9.3. Linear Systems and Regression

using LinearAlgebra

9.3.1. Linear Systems

One of the most common uses of matrices is for solving linear systems of equations. Julia uses the backslash operator \ for this:

A = [1 2; 3 4]
b = [5,1]
x = A \ b         # Solve Ax = b for x

2-element Vector{Float64}:
 -9.0
  7.0

One way to view the syntax A\b is that it multiplies by A-inverse from the left, but using much more efficient and accurate algorithms.

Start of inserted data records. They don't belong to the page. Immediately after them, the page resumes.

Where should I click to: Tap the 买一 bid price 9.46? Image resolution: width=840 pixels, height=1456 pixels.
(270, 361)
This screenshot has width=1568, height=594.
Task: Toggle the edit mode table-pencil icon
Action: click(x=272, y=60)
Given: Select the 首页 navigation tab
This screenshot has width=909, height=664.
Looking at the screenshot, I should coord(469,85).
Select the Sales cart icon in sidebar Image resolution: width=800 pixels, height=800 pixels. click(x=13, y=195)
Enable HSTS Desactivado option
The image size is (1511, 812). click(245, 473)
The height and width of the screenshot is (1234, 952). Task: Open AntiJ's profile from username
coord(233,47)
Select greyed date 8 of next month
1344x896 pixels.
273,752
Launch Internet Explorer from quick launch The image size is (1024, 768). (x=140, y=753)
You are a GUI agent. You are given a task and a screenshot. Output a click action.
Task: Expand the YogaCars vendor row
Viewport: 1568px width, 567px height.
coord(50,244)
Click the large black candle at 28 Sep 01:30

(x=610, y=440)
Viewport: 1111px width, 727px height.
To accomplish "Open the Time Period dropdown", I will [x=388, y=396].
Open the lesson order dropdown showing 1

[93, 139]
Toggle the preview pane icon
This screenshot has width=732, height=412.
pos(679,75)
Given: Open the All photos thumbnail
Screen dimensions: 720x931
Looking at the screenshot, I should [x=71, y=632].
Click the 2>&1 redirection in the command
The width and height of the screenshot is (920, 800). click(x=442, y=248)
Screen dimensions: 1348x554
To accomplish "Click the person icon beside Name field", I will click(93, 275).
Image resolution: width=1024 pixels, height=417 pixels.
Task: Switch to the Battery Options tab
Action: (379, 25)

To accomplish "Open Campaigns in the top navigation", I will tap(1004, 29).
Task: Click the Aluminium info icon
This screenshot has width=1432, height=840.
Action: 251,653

To check that the answer is correct, we can use the \(\approx\) operator (since floating point numbers should never be compared exactly):

A*x ≈ b          # Confirm solution is correct

true

For systems with many right-hand side vectors b, the \ operator also works with matrices:

B = [5 7; 1 -3]
X = A \ B        # Solve for two RHS vectors

2×2 Matrix{Float64}:
 -9.0  -17.0
  7.0   12.0

 A*X ≈ B         # Confirm solution is correct

true

The algorithm used by the \ operator is typically Gaussian elimination, but the details are quite complex depending on the type of matrices involved. Due to the high cost of general Gaussian elimination, it can make a big difference if you use a specialized matrix type:

n = 2000
T = SymTridiagonal(2ones(n), -ones(n))     # n-by-n symmetric tridiagonal

for rep = 1:3 @time T \ randn(n) end       # Very fast since T is a SymTridiagonal
Tfull = Matrix(T)                          # Convert T to a full 2D array
for rep = 1:3 @time Tfull \ randn(n) end   # Now \ is magnitudes slower

  0.134713 seconds (389.64 k allocations: 23.538 MiB, 99.96% compilation time)
  0.000025 seconds (4 allocations: 63.000 KiB)
  0.000017 seconds (4 allocations: 63.000 KiB)
  0.216786 seconds (295.09 k allocations: 50.449 MiB, 3.38% gc time, 57.38% compilation time)
  0.104367 seconds (5 allocations: 30.564 MiB, 12.76% gc time)
  0.090345 seconds (5 allocations: 30.564 MiB)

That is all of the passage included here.